Move core search over to ElasticSearch on K8s

ryanhugh commented 6 years ago

This is a big change, but will allow us to add a bunch of features that we are hoping to add such as:

Spellcheck (#9)
Filtering (#1)

Will probably help with #21 too.

It will also fix a bug with acronyms because it allow us to apply different tokenization settings to each field, instead of just one setting to the entire index.

Also, this will allow us to add a lot more data into the search index compared to the amount we currently are searching over. Right now the server is very close to running out of RAM on the production server (1GB RAM) with only 5 semesters worth of data (3 of which are summers). We can store a lot more data in amazon.

We will have to combine all of the data into one CloudSearch index and then just filter over it in every search.

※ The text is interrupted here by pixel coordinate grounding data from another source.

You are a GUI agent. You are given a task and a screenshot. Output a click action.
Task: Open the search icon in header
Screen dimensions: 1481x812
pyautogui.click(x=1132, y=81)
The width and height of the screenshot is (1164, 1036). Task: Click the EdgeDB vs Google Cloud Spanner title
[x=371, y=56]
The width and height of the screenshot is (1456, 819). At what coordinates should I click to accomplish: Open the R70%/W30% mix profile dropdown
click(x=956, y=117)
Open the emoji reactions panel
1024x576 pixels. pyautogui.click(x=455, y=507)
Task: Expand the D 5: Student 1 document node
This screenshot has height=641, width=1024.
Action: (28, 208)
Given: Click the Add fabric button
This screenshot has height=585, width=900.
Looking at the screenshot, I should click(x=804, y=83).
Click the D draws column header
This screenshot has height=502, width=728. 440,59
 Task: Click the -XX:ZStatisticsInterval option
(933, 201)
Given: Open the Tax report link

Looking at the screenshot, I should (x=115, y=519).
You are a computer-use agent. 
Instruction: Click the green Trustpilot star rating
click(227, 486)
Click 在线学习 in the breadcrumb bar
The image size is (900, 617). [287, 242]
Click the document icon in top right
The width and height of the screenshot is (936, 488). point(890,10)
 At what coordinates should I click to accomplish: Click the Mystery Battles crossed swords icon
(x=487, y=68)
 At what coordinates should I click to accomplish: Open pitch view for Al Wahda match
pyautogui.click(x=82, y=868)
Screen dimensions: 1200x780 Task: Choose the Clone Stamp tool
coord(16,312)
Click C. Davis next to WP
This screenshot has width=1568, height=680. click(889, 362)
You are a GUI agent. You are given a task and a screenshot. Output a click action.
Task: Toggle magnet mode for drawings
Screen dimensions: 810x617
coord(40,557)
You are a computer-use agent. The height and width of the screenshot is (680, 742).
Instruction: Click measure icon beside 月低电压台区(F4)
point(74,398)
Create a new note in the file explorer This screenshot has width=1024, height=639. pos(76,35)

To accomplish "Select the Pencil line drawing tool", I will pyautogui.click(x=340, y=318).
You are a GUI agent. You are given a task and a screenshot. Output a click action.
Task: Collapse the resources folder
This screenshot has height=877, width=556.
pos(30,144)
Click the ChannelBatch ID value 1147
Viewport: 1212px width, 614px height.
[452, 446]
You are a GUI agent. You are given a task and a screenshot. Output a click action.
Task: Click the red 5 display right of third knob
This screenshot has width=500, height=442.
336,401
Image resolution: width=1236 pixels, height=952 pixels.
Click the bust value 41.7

ryanhugh commented 5 years ago

Actually, I'm now thinking it would be better to move to Elasticsearch on K8s (or EC2). Lets research this some more before we start investing time moving over to one or the other

dajinchu commented 5 years ago

Preliminary version completed: https://github.com/sandboxneu/searchneu/tree/elasticsearch

Steps to setup:

Run elasticsearch 7 locally. I have it running in Docker.
Change /backend/elastic.js to your actual elasticsearch url. This is probably http://localhost:9200, but it's currently something else due to my docker-toolbox setup.
Run yarn scrape AND yarn scrape_classes This is because the class scraper doesn't reindex if in DEV mode. I think there is probably a better pipeline for indexing stuff.

Missing Feature Parity

I have not added support for seaching by: description, acronym, primaryRole, or primaryDepartment. I also do not strip middle names from "Jon S. Doe" so if you search "S" Jon will show up. It is trivial to bring these functionalities back, I just haven't done it yet.

Notes On How It Works

If I understand the current code correctly, only searchable fields are stored in the elasticlunr.js, and the actual documents were stored separately in a map, to be retrieved at query time. With elasticsearch, I am putting everything into the elasticsearch index, and telling elasticsearch not to index (most of) the fields that we aren't querying on.
Check out /backend/scrapers/esMapping.json
With Elasticsearch, it is now fairly trivial to add autocomplete predictions, "did you mean?," and all kinds of filters.
The index takes up around 30Mb of disk space
While running, elasticsearch uses around 800Mb of memory. I think this can be optimized, and it might make sense to run elasticsearch on another server/cluster of servers. Maybe K8, as Ryan mentioned.

Need Help

I have done my best to add elasticsearch without getting rid of too much of the current system. However, I think the current way of using the mappings between hashes and documents should not be necessary if the full documents are stored in elasticsearch. I think this means the whole DataLib.js stuff can be superseded by a request to elasticsearch, but I definitely need help figuring out where elasticsearch can replace current functionality.

Docker??

I am also curious what y'all think about dockerizing searchneu? With the inclusion of Elasticsearch it will become a little tougher for people wanting to contribute to setup their dev environment because they'll have to get elasticsearch and also setup their server to point to the elasticsearch url. Then the prod environment must also point to a different elasticseearch url. With Docker, the code could just point to http://elasticsearch:9200 or something, and docker can define the networking so that that points to either the local dev server or the production ES server.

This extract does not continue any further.